学位論文要旨



No 117595
著者(漢字) ソルタニ モハマディ マスウド
著者(英字) Soltani Mohammadi Masoud
著者(カナ) ソルタニ モハマディ マスウド
標題(和) ひび割れを考慮する鉄筋コンクリート構成則のミクロ計算方法および非線形有限要素解析への応用
標題(洋) Micro Computational Approach to Post Cracking Constitutive Laws of Reinforced Concrete and Application to Nonlinear Finite Element Analysis
報告番号 117595
報告番号 甲17595
学位授与日 2002.09.30
学位種別 課程博士
学位種類 博士(工学)
学位記番号 博工第5312号
研究科 工学系研究科
専攻 社会基盤工学専攻
論文審査委員 主査: 東京大学 助教授 安,雪暉
 東京大学 教授 魚本,健人
 東京大学 教授 前川,宏一
 東京大学 助教授 石原,孟
 東京大学 講師 松本,高志
内容要旨 要旨を表示する

 RCプレート要素はせん断壁、離岸プラットフォーム、箱型梁、核容器およびシェル構造で多く使われているRC構造の基礎的なコンポーネントである。RCプレート要素の基本挙動は複雑であり、コンクリートと鉄筋との付着特性、骨材の噛み合い、鉄筋のdowel効果、ひび割れ面の力の伝達、ひび割れ間のコンクリートの圧縮剛性低下、ひび割れの開閉および新しいひび割れの生成などの異なるメカニズムの組合せである。これらの要因を深く理解するのは鉄筋コンクリート構造の合理的な分析および設計の基本となる。シェルビーにあるウィルキンズ空軍貯蔵所倉庫の部分的な崩壊(1955)、ノルウェー沖にある3億ドルの離岸プラットフォームの崩壊(1995)、および阪神大震災の構造物の崩壊は、分析と設計の手法での欠乏のデモンストレーションである。過去十年間で、鉄筋コンクリート構成則が非線形有限要素分析だけでなく、最近提案された設計方法にも適用できるようになってきた。

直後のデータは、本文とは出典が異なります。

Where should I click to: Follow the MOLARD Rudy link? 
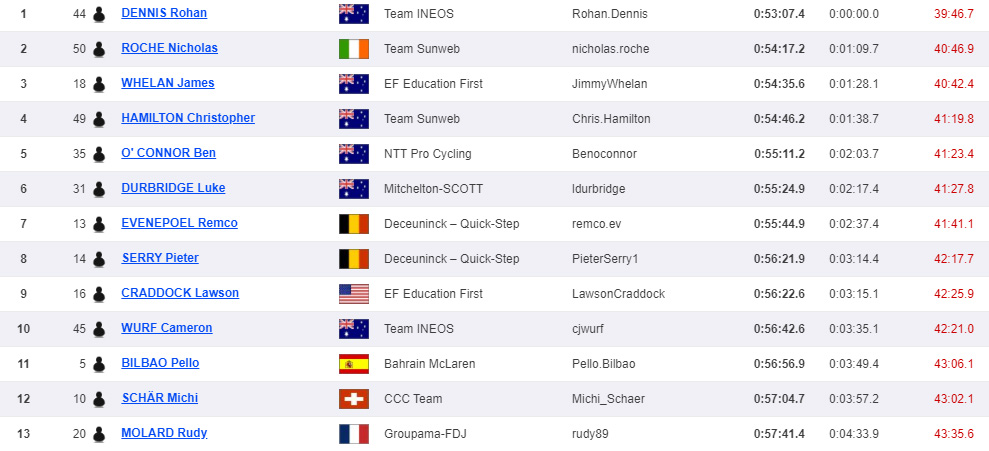point(164,433)
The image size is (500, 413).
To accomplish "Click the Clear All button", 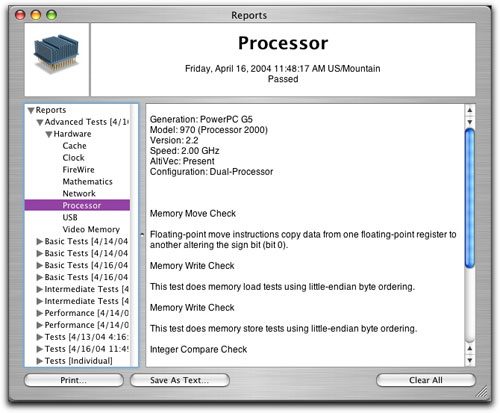I will click(426, 380).
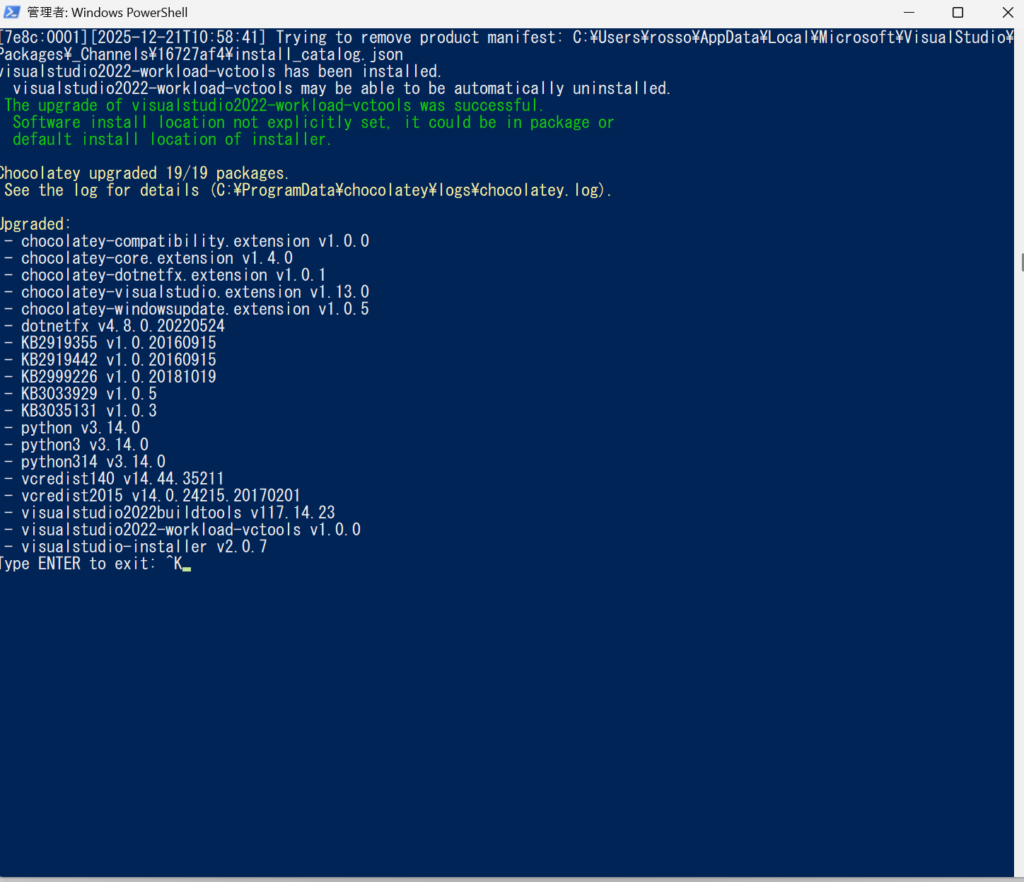Maximize the PowerShell window
The height and width of the screenshot is (882, 1024).
click(957, 13)
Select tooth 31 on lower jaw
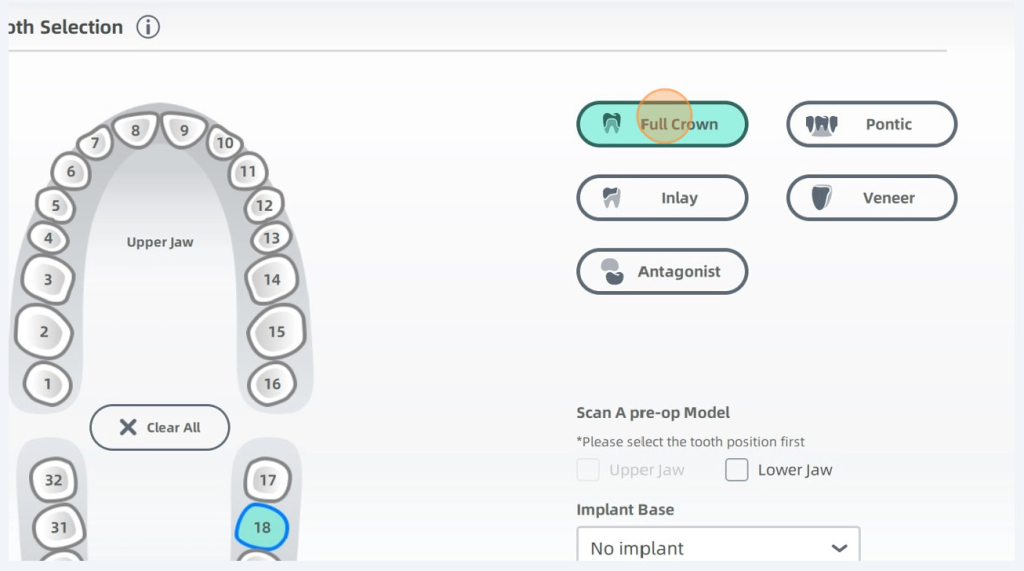 (x=59, y=527)
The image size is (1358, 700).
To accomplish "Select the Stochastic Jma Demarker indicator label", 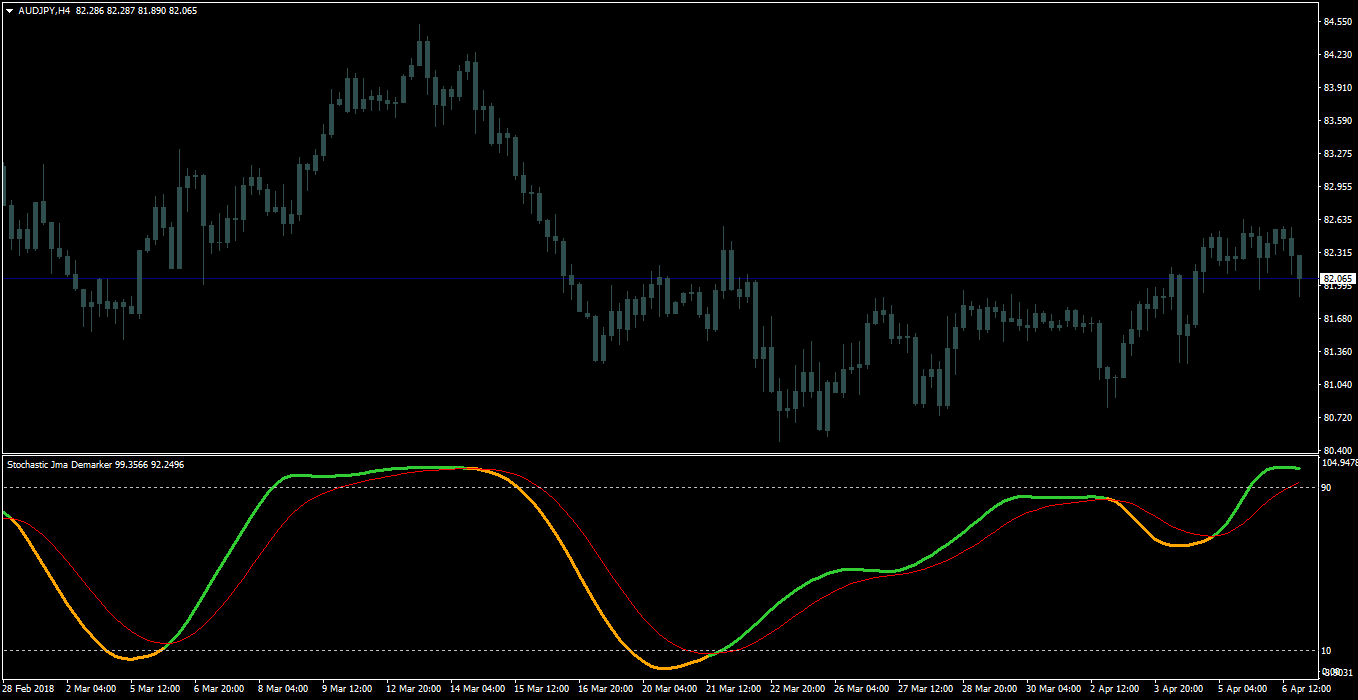I will 59,464.
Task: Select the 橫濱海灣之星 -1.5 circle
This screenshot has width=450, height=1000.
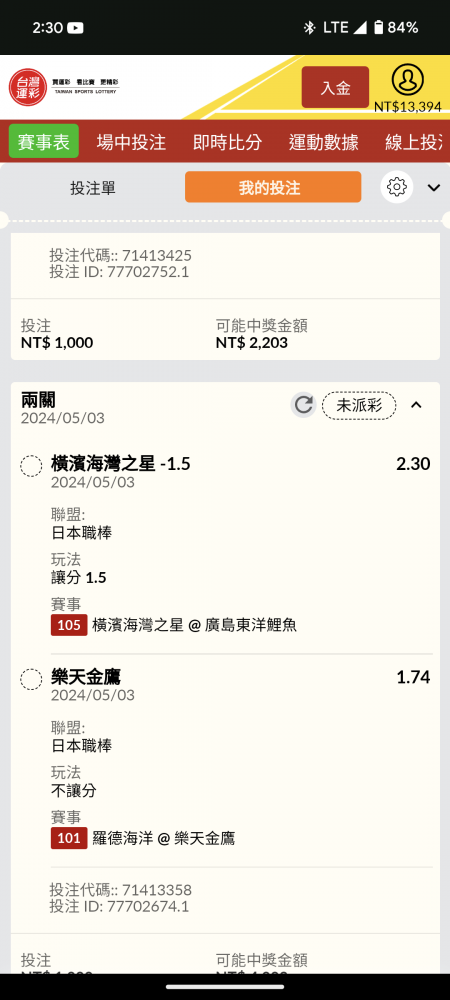Action: coord(31,466)
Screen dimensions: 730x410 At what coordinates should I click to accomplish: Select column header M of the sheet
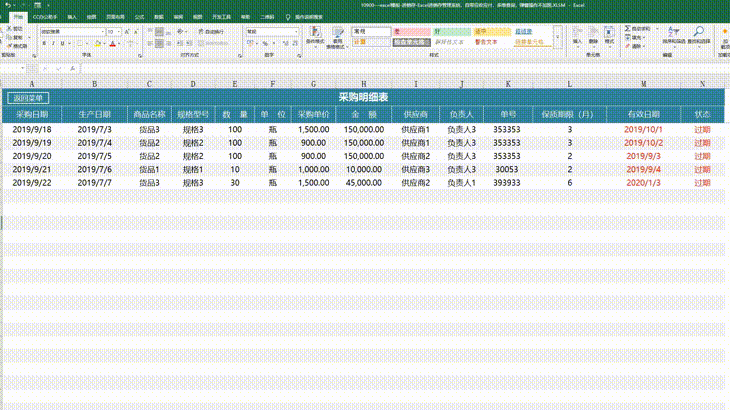pos(643,84)
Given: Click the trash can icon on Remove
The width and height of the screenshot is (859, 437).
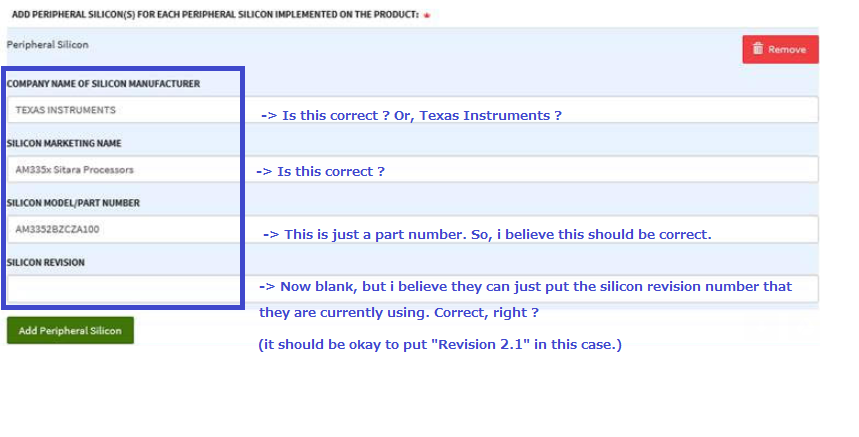Looking at the screenshot, I should click(x=758, y=49).
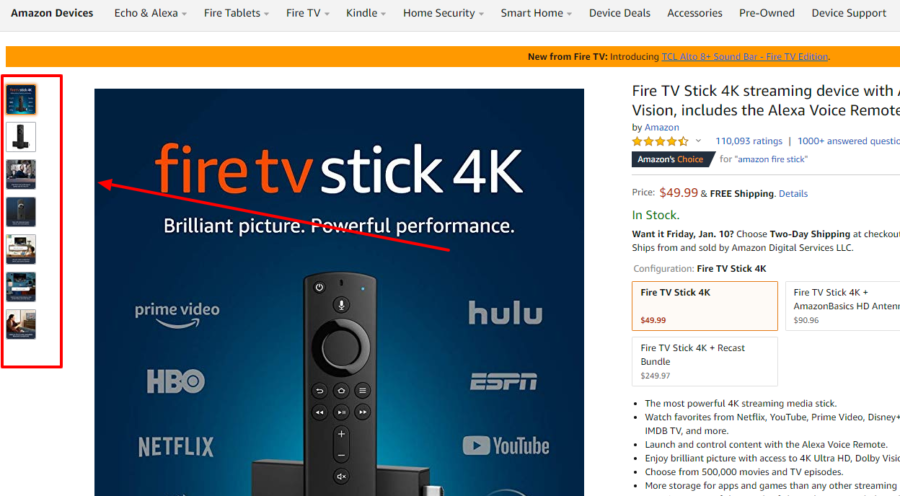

 本研究では、一般的な面内応力を受けるRCプレート要素の挙動分析のためのミクロ計算モデルの開発を目指す。RC要素の挙動については、コンクリートと鉄筋の相互作用を含むRC領域の応力伝達のミクロメカニズムに基づいて、骨材の噛み合いによる応力伝達、鉄筋のdowel効果を考慮する。提案されるモデルによって、鉄筋とひび割れが発生したコンクリートの平均応力ひずみ関係、平均ひび割れ間隔、ひび割れ開きとズレが計算できる(図1)。

 要素レベルに続いて、モデルはメンバーレベルまで延長される。ひび割れのある鉄筋コンクリートの構成則におけるのRC領域のひび割れ分散性およびひずみの不均一分布が分析され、現有モデルの上でコンクリートのtransient softening-stiffening modelが提案され、鉄筋比の影響を考慮できるようになった。提案されたモデルの信頼性が有限要素解析で検証された。

 要素レベル:

 鉄筋コンクリート要素のポストクラッキングレスポンスを計算できる手法が開発され、RC要素の中で発生するすべての応力のミクロ特性が考慮に入れられる。提案された方法の系統的な立証はいくつかの実験の結果との比較を通じて実行され、パラメーターの調査のために続けて使用される。

 提案された方法を使用:することによって

 ・ひび割れ成長期と安定期のコンクリートおよび鉄筋の両方の空間に平均された挙動を分析できる。斜めひび割れを含む鉄筋コンクリート要素の鉄筋の平均降伏点、コンクリートのtension stiffening効果をひび割れ面における応力釣り合い式とひずみ共用式で求められる。また、直交する鉄筋の異方性によるtension stiffening効果を検討することができる。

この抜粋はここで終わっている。